[SOLVED] Deduplication?

devilkin · Oct 21, 2020

Hi,

I'm wondering how the dedup works - is this cross datastore, or just for the backup itself (so between backups of the same source)

Tia

fabian · Oct 21, 2020

the deduplication domain is a datastore. note that encryption creates another layer on top, so the same data encrypted with different keys will not be deduplicated even if stored in the same datastore (since the stored encrypted data is different)

devilkin · Oct 21, 2020

Yeah, that's logical. Thanks!

turnicus · Nov 3, 2020

Hello Fabian, just a quick clarification to grasp the full potential of deduplication. Can you tell if the following statements are true or false in an unencrypted common datastore:

data is deduplicated between snapshots of a same client (between "snapshot1 from client1" and "snapshot2 from client1" for example)
data is deduplicated between snapshots of multiple clients (between "snapshot1 from client1" and "snapshot1 from client2" for example)
data is deduplicated within a same snapshot (within "snapshot1 from client1" if the client has duplicate files in his drive for example)

?

Thanks again for your amazing product!

Cookiefamily · Nov 3, 2020

turnicus said:
data is deduplicated between snapshots of a same client (between "snapshot1 from client1" and "snapshot2 from client1" for example)

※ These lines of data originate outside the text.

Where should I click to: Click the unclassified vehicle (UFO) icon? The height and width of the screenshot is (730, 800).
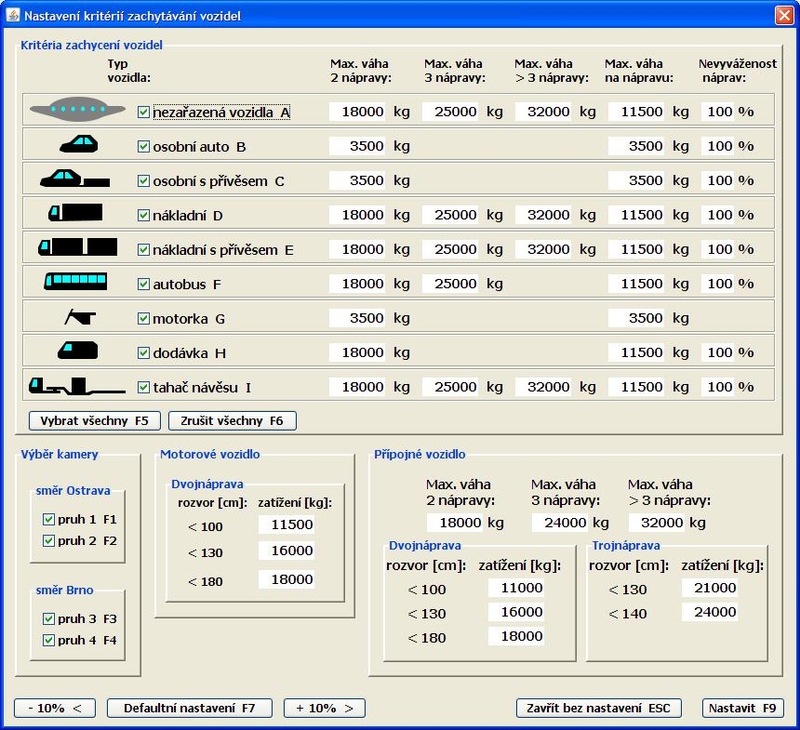[75, 110]
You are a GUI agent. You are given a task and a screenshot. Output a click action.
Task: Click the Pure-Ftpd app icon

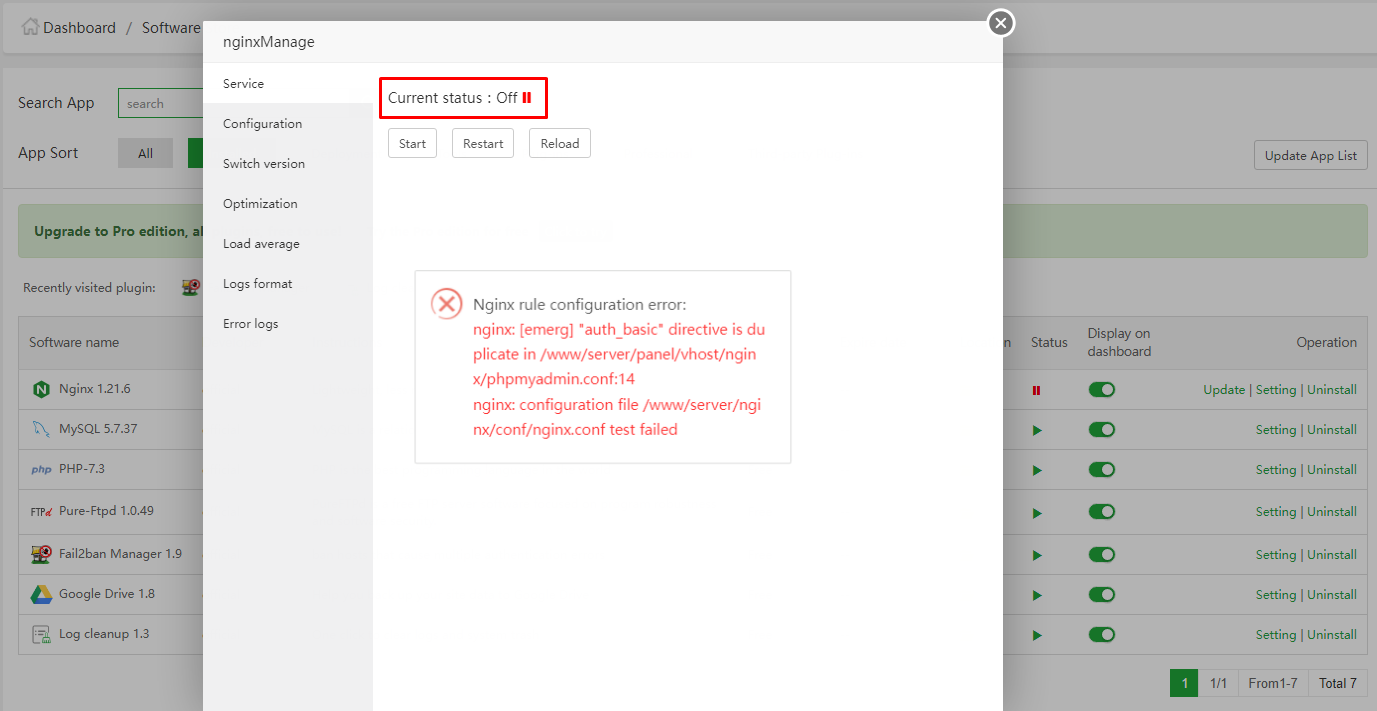(41, 511)
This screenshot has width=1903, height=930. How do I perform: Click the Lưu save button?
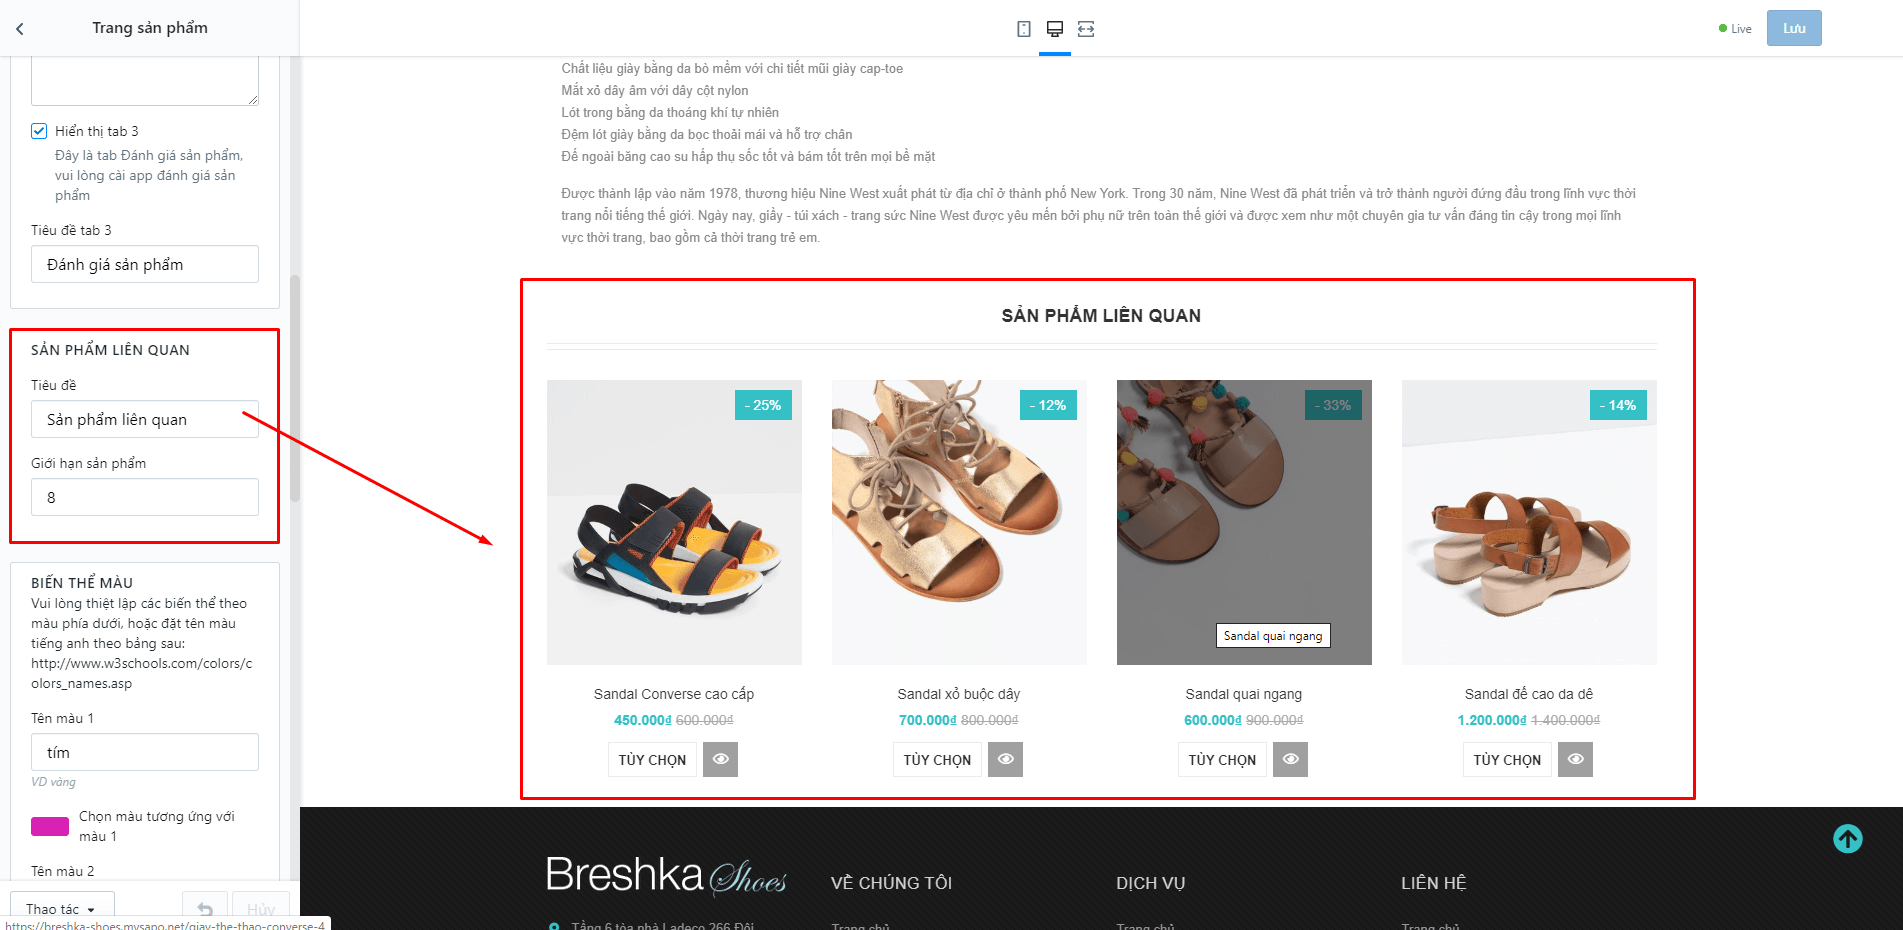click(x=1794, y=28)
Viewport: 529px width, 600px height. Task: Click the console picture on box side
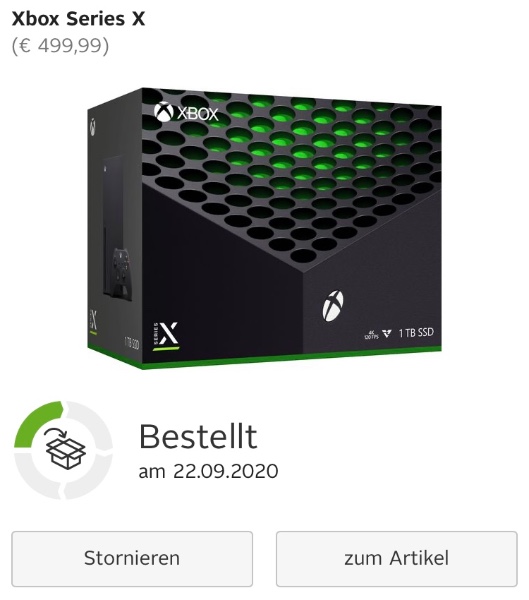[x=113, y=226]
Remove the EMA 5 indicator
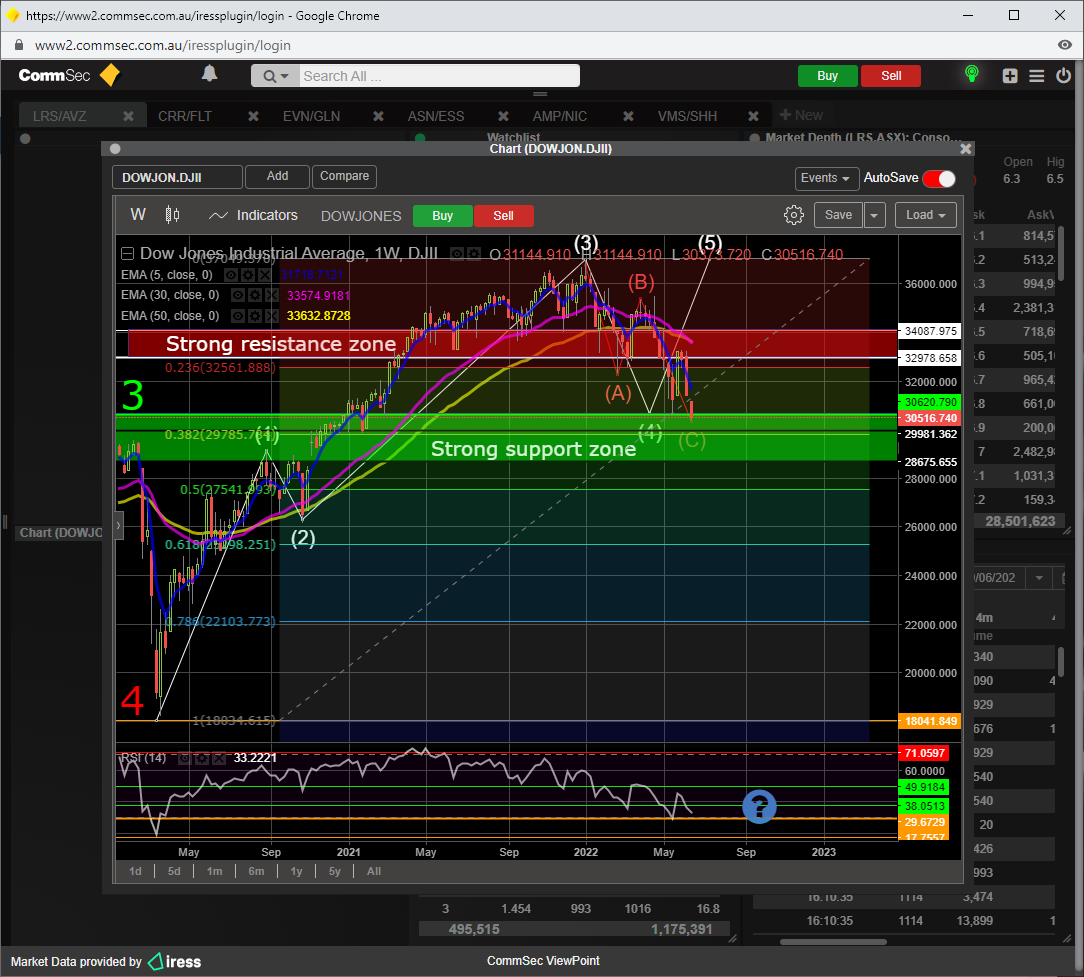The width and height of the screenshot is (1084, 977). 264,274
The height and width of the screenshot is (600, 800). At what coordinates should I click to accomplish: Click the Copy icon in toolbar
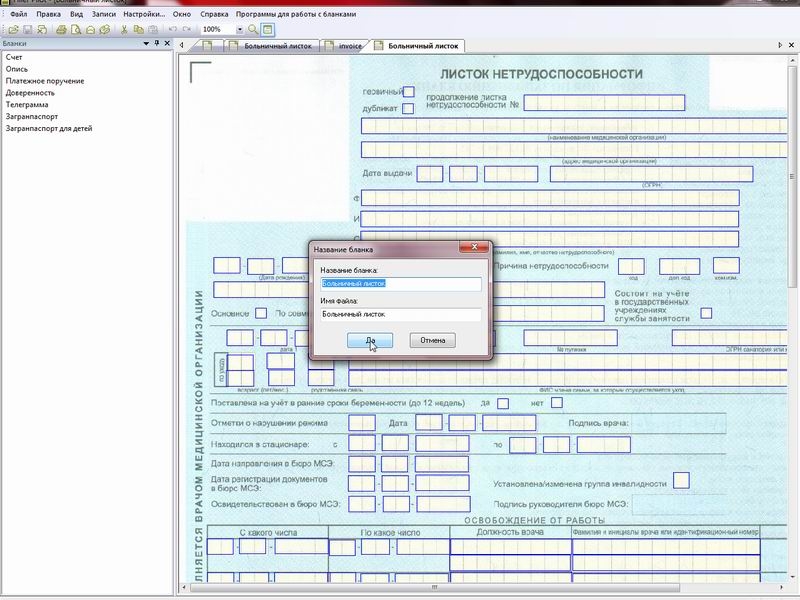tap(138, 30)
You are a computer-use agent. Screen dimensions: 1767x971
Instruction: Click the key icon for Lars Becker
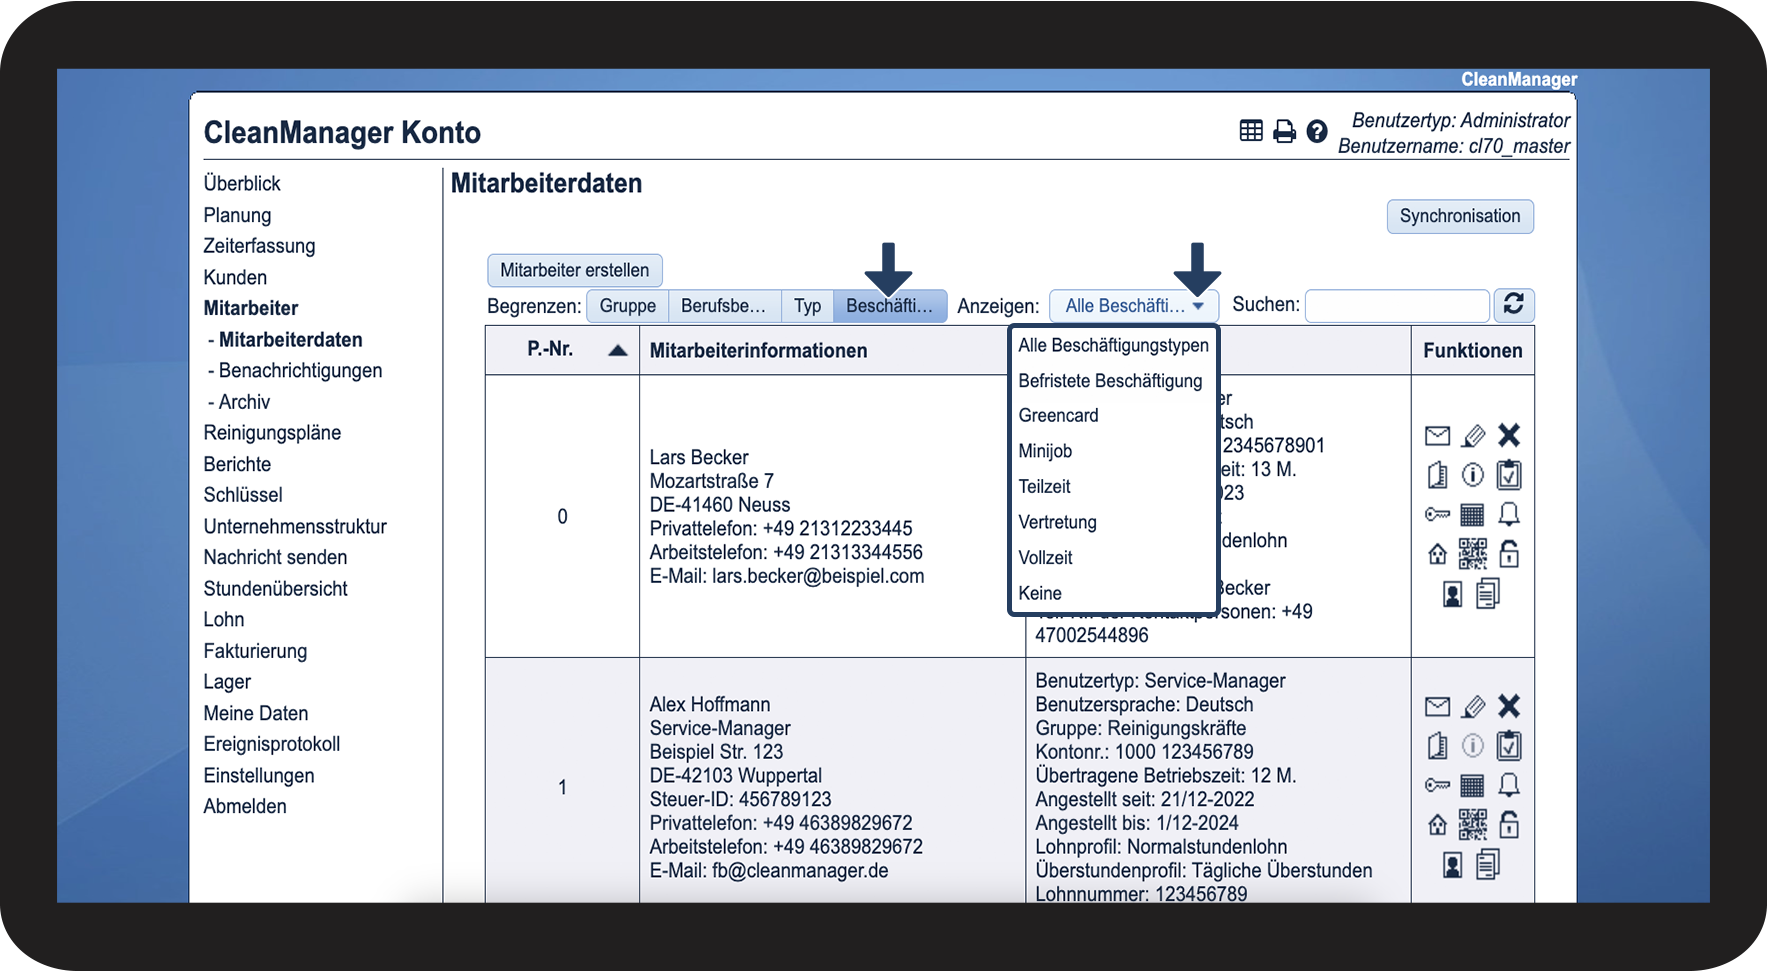pos(1437,515)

data is deduplicated between snapshots of multiple clients (between "snapshot1 from client1" and "snapshot1 from client2" for example)

data is deduplicated within a same snapshot (within "snapshot1 from client1" if the client has duplicate files in his drive for example)

yes, as long as it is on the same datastore
yes, as long as it is on the same datastore
yes, as long as it is on the same datastore
Basically: Everything on the same datastore is deduplicated with other snapshots on the datastore.

turnicus · Nov 3, 2020

Waow, it's what I thought but I was not sure. That is awesome

fabian · Nov 3, 2020

what @Cookiefamily said is basically correct. just be aware that the deduplication is not on the file level, but on a chunk level (for fidx/VM/block device backups, chunk size is static 4MB, for didx/CT/file level/pxar backups, it's dynamically calculacted within certain limits). so an identical file A in two containers can end up being represented as one or more chunks and be deduplicated, or end up in a chunk with file B in one container, and file C in another, and not be deduplicated. so deduplication will work more reliably with snapshots of one source (chances for the chunker to split the input stream into chunks at similar boundaries are higher).

Squ1sh · Nov 5, 2020

Hi ! Does it use ZFS as backend for deduplication ?

tom · Nov 5, 2020

Squ1sh said:
Hi ! Does it use ZFS as backend for deduplication ?

No.

Squ1sh · Nov 6, 2020

May i ask if there's a particular technical reason why you reinvented (reimplemented

) that wheel and did not just use ZFSs dedup. I mean pve already uses ZFS so heavy, also for sending deltas of volumes to other servers. That would have just sounded obvious to me to use it and let it manage the dedup !?

fabian · Nov 6, 2020

because ZFS dedup works rather badly for almost all use cases (it needs to keep the dedup info in memory!), and we did not want to tie us to one specific storage implementation.

tom · Nov 6, 2020

Many setups to not use ZFS.

PBS dedup does not need a special file-system, so its fully flexible.

Squ1sh · Nov 6, 2020

Hmm, sad. Now that you proxmox guys brought me into reading and exploring all this cool stuff about ZFS and also their dedup feature.

> it needs to keep the dedup info in memory.
Yes it needs to cache it in memory to be fast. But you can store the dedup table also on a special device (i.e. a ssd)

> Many setups to not use ZFS
Could't you just let pbs create one or more big files on any storage backend and create a zpool->zfs over it (all done on the fly by pbs).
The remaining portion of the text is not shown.